**** Supplied records

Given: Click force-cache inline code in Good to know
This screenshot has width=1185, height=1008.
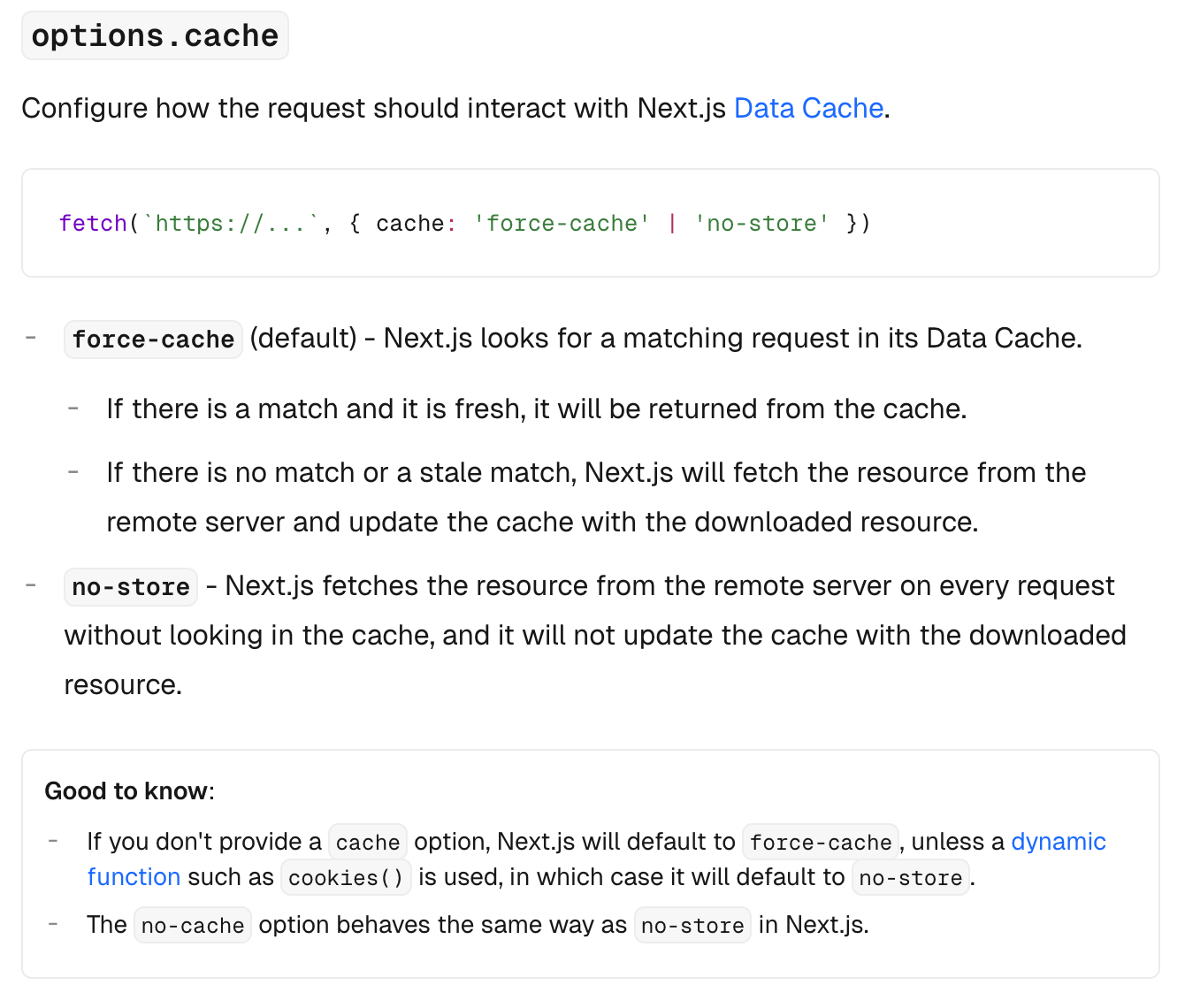Looking at the screenshot, I should [821, 843].
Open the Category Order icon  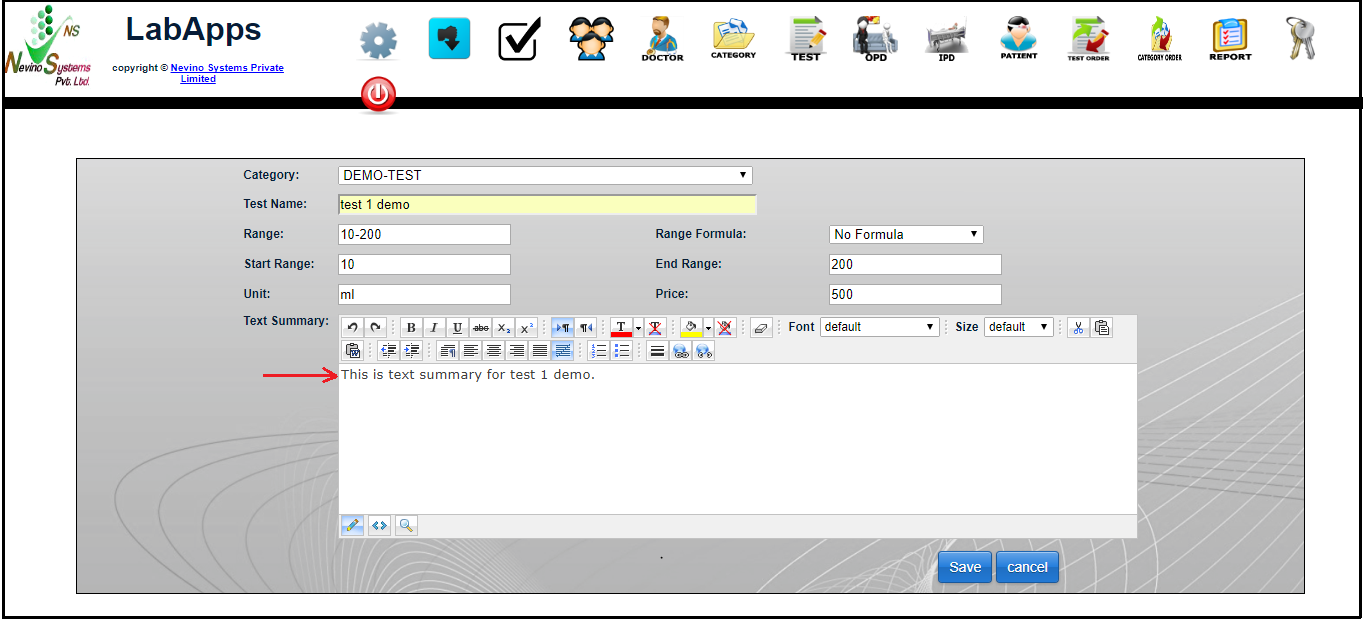[x=1159, y=39]
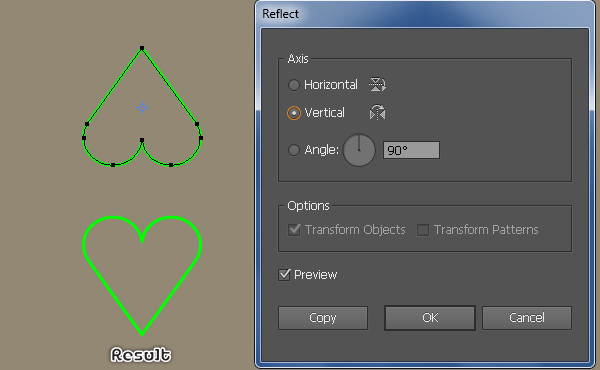Select the Vertical axis radio button
Screen dimensions: 600x370
(x=293, y=113)
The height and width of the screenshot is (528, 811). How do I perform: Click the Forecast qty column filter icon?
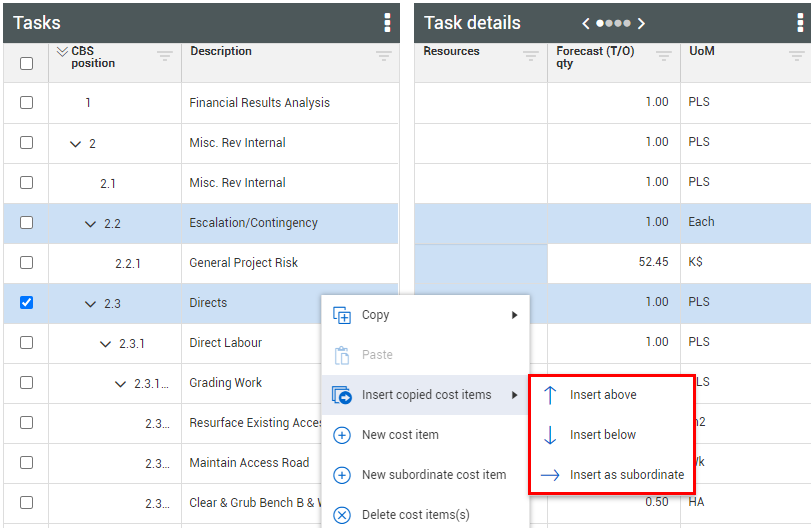tap(664, 57)
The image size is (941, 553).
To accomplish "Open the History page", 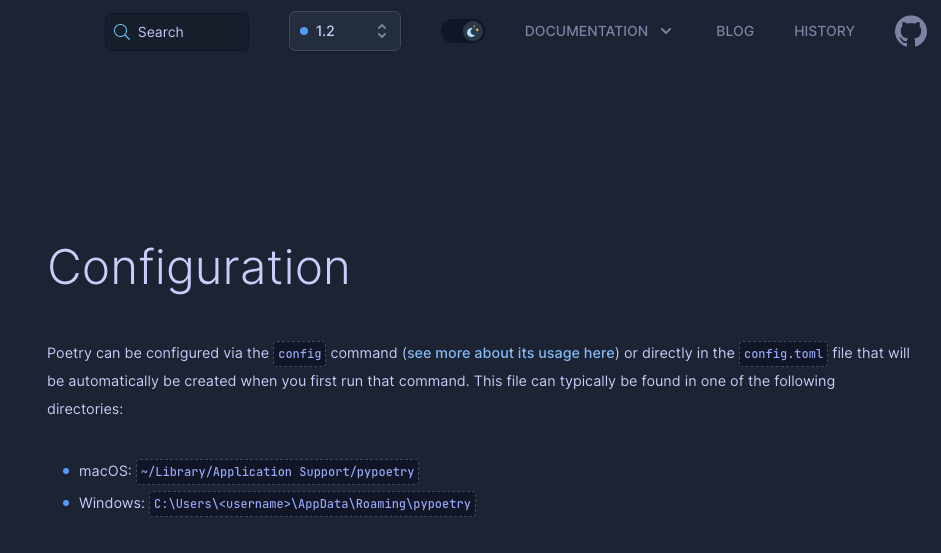I will pyautogui.click(x=824, y=31).
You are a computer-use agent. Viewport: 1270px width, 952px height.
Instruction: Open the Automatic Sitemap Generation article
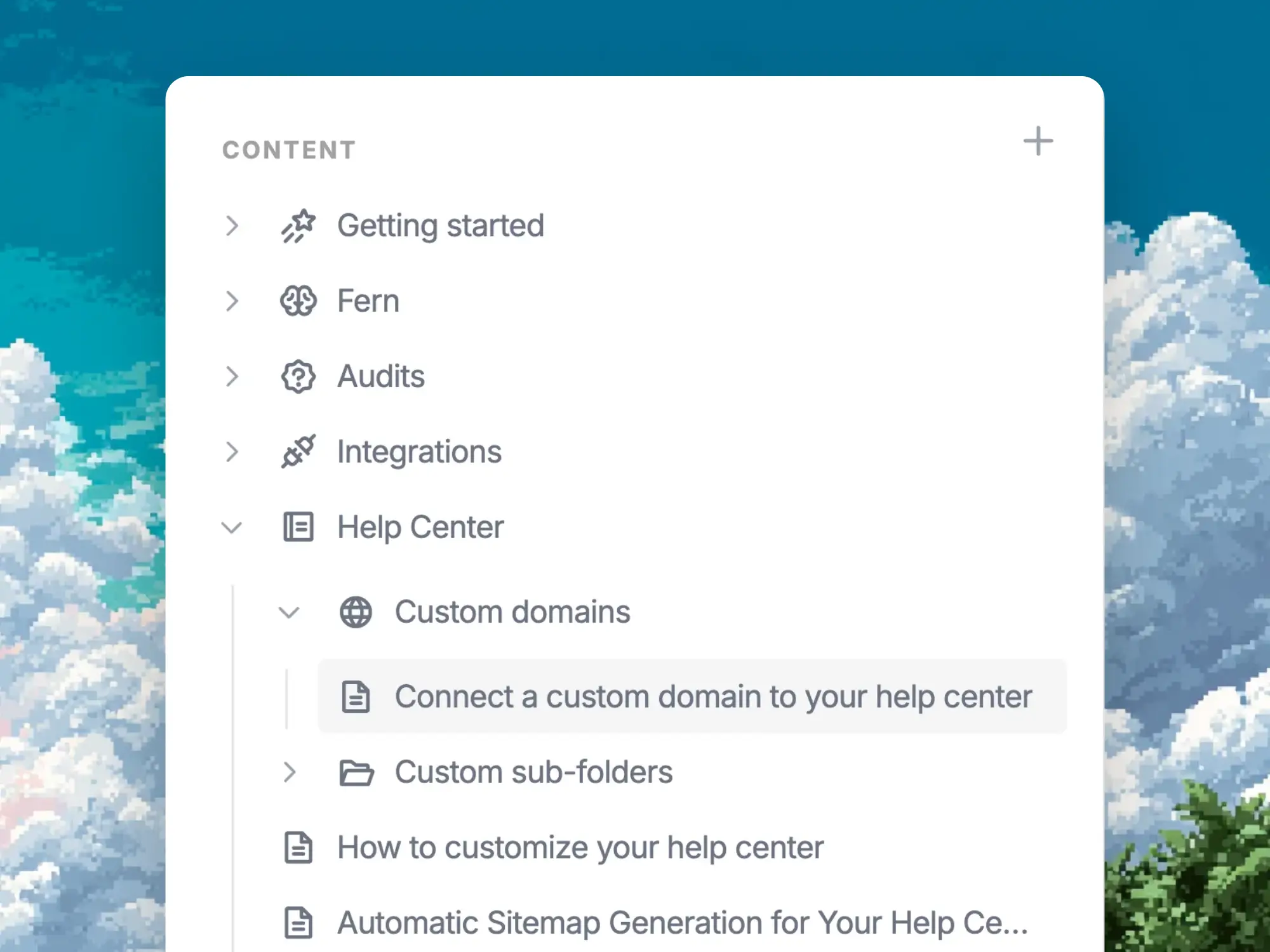(682, 923)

********

__Directive__. From the entries above, pull out every line that contains the string "width" and copy each one in full.

__The reply__.
This screenshot has width=1185, height=1008.
The height and width of the screenshot is (528, 811). How do I perform: Click the Forecast qty column filter icon?
You are a computer-use agent. Viewport: 1270px width, 952px height.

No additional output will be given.